Huntington High School junior Shannon Kehoe
Ms. Kehoe is a top student and a great athlete, too. She is one of the key players on the Blue Devil varsity volleyball team.
“My first year in this class I had Mrs. [Deborah] Beck as one of my teachers and she really helped me with the biology aspect if my project,” Ms. Kehoe said. “I also had Mr. [Matthew] Liguori the past two years and he has help me create the set-ups for my experiments as well as the biology aspect. For the past three years I have had Mrs. [Dame] Forbes and her expertise in research has truly guided me through each research experiment I have performed. To any freshman or anyone thinking about taking science research, I definitely recommend it.”
Ms. Kehoe’s freshman project was titled “The Effects of Low Levels of Ionizing Radiation on Radish Seeds on the Rate of Germination in Days, Number of Leaves and Mass of the Radishes Produced by the Radish Plants.”
The teenager’s sophomore year project studied “The effect of Indole-3-butyric acid, 1-Naphthaleneacetic acid and Indole-3-acetic on Pisum Sativum during a Drought.” I wasn’t able to finish the experiment due to the COVID-19 pandemic,” Ms. Kehoe said. I was interested in working on a similar topic this year.”
Ms. Kehoe and Ms. Kaur are teaming up as research partners for the first time. Their project is titled “The effect of natural carbon material and malic acid on Pisum Sativum plants.”

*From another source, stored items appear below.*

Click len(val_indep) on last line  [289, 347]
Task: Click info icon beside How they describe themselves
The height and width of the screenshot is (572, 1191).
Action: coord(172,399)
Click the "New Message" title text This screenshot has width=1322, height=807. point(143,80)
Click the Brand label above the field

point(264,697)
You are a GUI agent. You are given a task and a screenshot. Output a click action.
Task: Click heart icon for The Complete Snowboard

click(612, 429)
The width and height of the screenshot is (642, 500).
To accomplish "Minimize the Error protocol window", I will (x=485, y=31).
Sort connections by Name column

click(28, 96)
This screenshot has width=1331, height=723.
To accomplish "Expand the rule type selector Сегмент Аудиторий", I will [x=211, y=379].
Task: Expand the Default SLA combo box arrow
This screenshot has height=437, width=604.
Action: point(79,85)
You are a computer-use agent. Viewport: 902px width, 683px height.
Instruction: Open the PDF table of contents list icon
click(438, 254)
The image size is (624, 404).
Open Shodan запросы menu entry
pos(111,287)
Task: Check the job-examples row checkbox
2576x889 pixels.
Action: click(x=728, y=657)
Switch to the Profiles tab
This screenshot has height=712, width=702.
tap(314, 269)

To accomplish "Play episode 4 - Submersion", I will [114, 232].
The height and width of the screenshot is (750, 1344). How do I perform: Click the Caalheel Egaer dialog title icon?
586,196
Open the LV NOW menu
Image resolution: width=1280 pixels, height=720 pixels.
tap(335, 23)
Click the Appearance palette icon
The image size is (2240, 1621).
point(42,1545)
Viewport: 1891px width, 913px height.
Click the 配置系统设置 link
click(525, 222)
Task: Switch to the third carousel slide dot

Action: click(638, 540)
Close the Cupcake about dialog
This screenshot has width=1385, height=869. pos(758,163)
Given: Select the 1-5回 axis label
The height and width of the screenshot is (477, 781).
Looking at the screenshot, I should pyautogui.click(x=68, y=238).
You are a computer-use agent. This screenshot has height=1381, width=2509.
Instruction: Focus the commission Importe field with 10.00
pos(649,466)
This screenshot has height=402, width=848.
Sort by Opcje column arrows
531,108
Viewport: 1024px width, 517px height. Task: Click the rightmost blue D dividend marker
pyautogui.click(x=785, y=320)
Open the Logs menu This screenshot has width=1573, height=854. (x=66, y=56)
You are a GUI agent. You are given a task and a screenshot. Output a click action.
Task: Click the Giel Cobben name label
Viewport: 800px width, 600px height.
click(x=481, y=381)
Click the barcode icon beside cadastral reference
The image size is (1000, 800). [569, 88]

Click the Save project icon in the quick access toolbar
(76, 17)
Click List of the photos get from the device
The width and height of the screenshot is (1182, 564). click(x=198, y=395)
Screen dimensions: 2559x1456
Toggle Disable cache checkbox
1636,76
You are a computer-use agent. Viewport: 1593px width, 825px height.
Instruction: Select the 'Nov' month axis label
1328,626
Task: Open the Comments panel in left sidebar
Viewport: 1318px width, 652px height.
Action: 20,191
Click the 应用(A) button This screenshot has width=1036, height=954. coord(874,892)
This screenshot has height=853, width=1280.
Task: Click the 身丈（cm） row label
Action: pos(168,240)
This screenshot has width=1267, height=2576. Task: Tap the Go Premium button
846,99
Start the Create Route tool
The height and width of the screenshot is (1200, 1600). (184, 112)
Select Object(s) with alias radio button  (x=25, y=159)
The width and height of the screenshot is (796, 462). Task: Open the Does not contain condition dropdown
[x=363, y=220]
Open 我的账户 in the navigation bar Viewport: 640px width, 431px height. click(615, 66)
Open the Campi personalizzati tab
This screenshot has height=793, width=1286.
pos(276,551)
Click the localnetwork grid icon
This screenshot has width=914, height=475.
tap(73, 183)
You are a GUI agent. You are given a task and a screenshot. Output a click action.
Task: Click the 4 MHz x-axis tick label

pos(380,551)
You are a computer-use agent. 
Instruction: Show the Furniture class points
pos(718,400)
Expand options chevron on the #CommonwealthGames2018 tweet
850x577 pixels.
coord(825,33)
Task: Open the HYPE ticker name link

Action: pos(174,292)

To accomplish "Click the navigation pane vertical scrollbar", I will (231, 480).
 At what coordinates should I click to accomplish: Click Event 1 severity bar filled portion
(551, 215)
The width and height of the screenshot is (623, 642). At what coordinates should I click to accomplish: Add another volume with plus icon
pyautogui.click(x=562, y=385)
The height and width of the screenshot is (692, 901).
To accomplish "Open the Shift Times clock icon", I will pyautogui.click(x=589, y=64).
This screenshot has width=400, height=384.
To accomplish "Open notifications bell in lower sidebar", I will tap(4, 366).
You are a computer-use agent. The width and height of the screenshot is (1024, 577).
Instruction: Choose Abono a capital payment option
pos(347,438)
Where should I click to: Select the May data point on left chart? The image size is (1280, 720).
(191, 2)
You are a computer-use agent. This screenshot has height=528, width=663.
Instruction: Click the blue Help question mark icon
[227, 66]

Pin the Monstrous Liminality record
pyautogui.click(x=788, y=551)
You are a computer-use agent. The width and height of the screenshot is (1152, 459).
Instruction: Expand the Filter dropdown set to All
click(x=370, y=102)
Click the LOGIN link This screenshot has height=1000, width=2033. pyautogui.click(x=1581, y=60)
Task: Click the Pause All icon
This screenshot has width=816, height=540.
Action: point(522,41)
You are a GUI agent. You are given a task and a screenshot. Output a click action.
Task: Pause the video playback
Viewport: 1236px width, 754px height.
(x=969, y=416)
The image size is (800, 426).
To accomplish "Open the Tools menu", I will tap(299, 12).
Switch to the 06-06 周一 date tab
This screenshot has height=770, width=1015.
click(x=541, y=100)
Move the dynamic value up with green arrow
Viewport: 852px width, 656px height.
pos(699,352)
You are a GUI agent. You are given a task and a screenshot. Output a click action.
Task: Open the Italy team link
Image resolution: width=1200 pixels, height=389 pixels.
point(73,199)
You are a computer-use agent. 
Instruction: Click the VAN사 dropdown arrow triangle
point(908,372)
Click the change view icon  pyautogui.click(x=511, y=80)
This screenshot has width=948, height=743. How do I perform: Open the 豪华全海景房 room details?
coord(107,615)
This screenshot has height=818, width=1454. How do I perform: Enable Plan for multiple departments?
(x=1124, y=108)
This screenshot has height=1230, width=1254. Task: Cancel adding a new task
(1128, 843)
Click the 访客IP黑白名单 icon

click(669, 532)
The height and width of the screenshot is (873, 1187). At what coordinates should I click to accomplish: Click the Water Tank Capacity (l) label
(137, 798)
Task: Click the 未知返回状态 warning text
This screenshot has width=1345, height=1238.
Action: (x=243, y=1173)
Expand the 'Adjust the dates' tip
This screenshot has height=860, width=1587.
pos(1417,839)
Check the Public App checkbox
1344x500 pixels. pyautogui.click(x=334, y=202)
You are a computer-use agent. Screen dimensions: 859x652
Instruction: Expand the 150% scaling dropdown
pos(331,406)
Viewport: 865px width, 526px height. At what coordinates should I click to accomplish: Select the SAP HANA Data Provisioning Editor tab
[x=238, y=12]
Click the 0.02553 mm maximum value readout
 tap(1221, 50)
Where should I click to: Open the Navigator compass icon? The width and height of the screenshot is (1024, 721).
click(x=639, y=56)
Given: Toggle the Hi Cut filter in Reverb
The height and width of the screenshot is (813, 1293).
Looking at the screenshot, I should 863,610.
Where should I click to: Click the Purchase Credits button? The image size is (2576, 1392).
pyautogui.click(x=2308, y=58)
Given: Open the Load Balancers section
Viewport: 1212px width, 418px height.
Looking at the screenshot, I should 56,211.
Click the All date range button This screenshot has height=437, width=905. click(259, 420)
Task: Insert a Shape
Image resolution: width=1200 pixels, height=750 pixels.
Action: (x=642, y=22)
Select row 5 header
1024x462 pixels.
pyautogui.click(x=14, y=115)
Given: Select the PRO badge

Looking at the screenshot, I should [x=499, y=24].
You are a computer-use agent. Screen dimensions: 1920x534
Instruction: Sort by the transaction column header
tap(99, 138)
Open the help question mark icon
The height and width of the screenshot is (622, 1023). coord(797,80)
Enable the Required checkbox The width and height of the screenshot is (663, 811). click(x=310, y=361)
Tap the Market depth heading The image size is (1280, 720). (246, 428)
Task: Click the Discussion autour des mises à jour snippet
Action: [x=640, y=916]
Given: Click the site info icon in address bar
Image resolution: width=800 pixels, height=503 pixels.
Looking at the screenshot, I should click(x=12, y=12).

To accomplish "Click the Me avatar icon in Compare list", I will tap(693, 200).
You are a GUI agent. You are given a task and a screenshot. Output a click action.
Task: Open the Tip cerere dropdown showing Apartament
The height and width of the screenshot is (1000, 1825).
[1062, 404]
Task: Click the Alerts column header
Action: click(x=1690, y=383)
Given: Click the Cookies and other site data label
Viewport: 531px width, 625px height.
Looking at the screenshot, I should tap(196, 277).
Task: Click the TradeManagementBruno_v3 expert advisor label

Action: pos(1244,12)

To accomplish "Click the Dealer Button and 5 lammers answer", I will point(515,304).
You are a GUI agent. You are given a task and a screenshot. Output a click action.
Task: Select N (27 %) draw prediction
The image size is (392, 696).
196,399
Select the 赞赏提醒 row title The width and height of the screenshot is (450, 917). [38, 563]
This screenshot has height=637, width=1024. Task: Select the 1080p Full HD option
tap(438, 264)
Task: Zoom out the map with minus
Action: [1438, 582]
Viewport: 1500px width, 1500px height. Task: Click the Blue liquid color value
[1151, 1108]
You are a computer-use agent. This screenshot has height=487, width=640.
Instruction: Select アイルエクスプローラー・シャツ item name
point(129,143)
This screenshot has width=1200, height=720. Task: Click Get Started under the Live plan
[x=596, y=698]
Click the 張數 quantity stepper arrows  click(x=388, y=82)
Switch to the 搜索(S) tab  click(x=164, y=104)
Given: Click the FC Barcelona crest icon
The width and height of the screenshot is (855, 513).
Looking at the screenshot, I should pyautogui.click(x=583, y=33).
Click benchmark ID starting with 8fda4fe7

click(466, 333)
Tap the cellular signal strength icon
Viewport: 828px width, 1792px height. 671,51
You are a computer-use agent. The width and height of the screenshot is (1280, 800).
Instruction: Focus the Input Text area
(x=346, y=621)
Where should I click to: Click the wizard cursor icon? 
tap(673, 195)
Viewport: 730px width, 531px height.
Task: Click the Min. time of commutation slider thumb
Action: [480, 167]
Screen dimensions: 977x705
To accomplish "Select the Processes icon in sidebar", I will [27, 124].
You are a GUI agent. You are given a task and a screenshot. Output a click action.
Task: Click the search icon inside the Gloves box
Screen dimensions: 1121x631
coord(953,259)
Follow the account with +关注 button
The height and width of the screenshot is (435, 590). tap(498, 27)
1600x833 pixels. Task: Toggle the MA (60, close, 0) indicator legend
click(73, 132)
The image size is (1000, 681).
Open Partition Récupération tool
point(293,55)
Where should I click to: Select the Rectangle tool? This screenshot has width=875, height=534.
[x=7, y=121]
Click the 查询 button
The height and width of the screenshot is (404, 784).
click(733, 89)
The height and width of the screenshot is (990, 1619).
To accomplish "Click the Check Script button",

“I am super excited to work with Jasjeet,” Ms. Kehoe said. “I have known her since the sixth grade and we get along great. We hope to improve the way plants grow during drought by using natural additives. Recently more and more articles have highlighted global warming and an increase in drought around the world, we hope that natural additives can increases that plants resistance to drought conditions.”
The two teenagers are very forward thinking, which is a good quality to have during the ongoing COVID-19 pandemic.
“This year we have decided to take a different approach to growing the pea plants and we have decided to grow them at my house so we are prepared in the event that school closes again,” Ms. Kehoe said.